In the old colony, the brood cycle is interrupted until a new queen can be raised, mated, and begin laying eggs.
Beekeepers achieve similar effects with an artificial swarm (a type of hive split). If you’re a new beekeeper, you’ll need extra hive equipment to accomplish this.
The best time to split is during a colony’s spring population increase. Do this only with healthy colonies and in time for both groups to build up for the winter
Ideally, you’ll have queen cells for the bees to raise a queen. If not, you can introduce a mated queen to the moved hive.
This step can also prevent a colony from swarming (and losing half your bees) and has the added bonus of giving you an inexpensive new colony.
One of our hives swarmed this year, but we were fortunate enough to recapture them and create a new colony. It was like getting a free bee package!
Varroa Resistant Bees
Consider getting mite resistant bees or introducing a mite resistant queen to change your colonies genetic makeup.
According to a study at NC State, Russian bees are more resistant to Varroa than Italian honey bees.
Breeders have been developing Varroa Sensitive Hygiene (VSH) bees that can be bred into any race. These bees exhibit behavior that helps control the mite population. They will pull out infested brood preventing mites from maturing.

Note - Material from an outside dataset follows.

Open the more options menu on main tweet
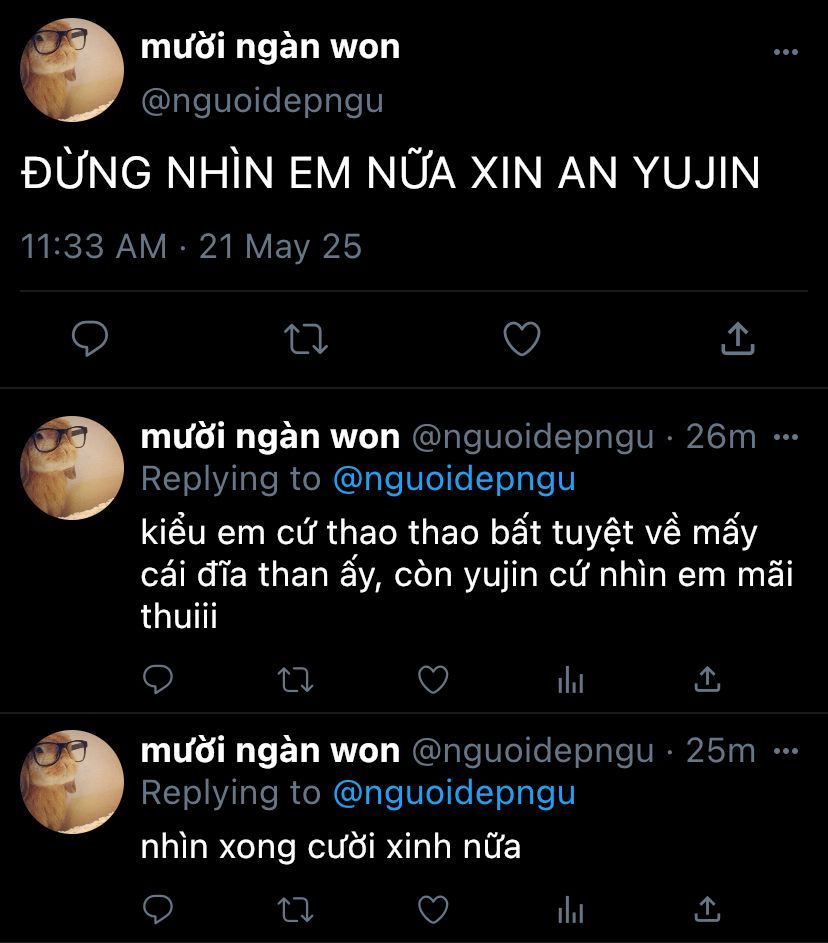 (785, 52)
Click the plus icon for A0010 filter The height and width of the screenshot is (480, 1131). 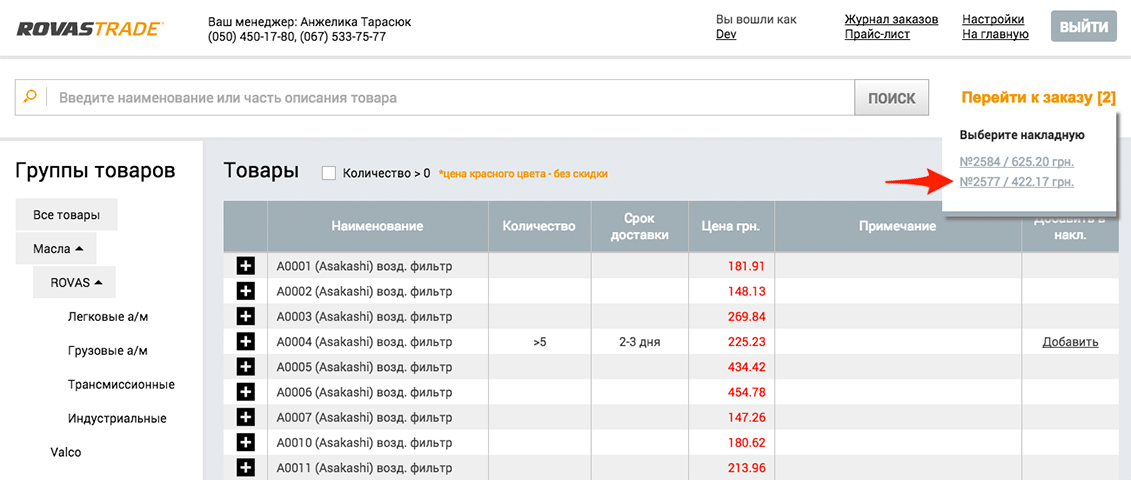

The American Association for the Advancement of Science has an interesting article about breeding varroa-resistant bees:
This year we got a package of Saskatraz bees developed by The Saskatraz Hybrid Project. According to their website, Saskatraz stock is bred for honey production, wintering ability, and resistance to mites and brood diseases. We’ll see how it goes.
Powdered Sugar Dusting
Some beekeepers dust the bees with powdered sugar. Sugar collects on the bees causing mites to drop. Bees also remove sugar from each other and, in the process, dislodge Varroa.
Technically, I guess this is a form of treatment, but it involves no chemicals and doesn’t harm the bees.
Bee Gym (Really?)
UK-based Vita Bee Health makes a chemical-free varroa grooming aid called the Bee Gym explained on their website. In theory, bees knock off mites by rubbing on various parts of the device.
I have no idea if it works, but if you’re serious about treatment free beekeeping, it may be worth trying.
Limit Robbing and Drifting
Varroa mites can hitch a ride into one of your colonies on a robber or drifting bee.
To minimize drifting, vary the angle/direction of hive openings if you have space. Bees are great navigators but can easily slide into a neighboring hive in error.
Even without the risk of varroa infestation, you should protect your hives’ general safety with robbing prevention. Our article on Summer Nectar Dearth provides details on robbing prevention.
Doing all these tests for Varroa will be meaningless if you don’t track the data. Record the timing and results of all your sampling and treatments for future reference. It’s the only way to monitor how your hives are doing.
See our article Record Keeping For Beekeepers
(A Guide To Why, What & How) for more information.
Varroa mite infestation is a serious threat to the health and viability of your colonies. Take the time to learn as much as you can to make informed choices.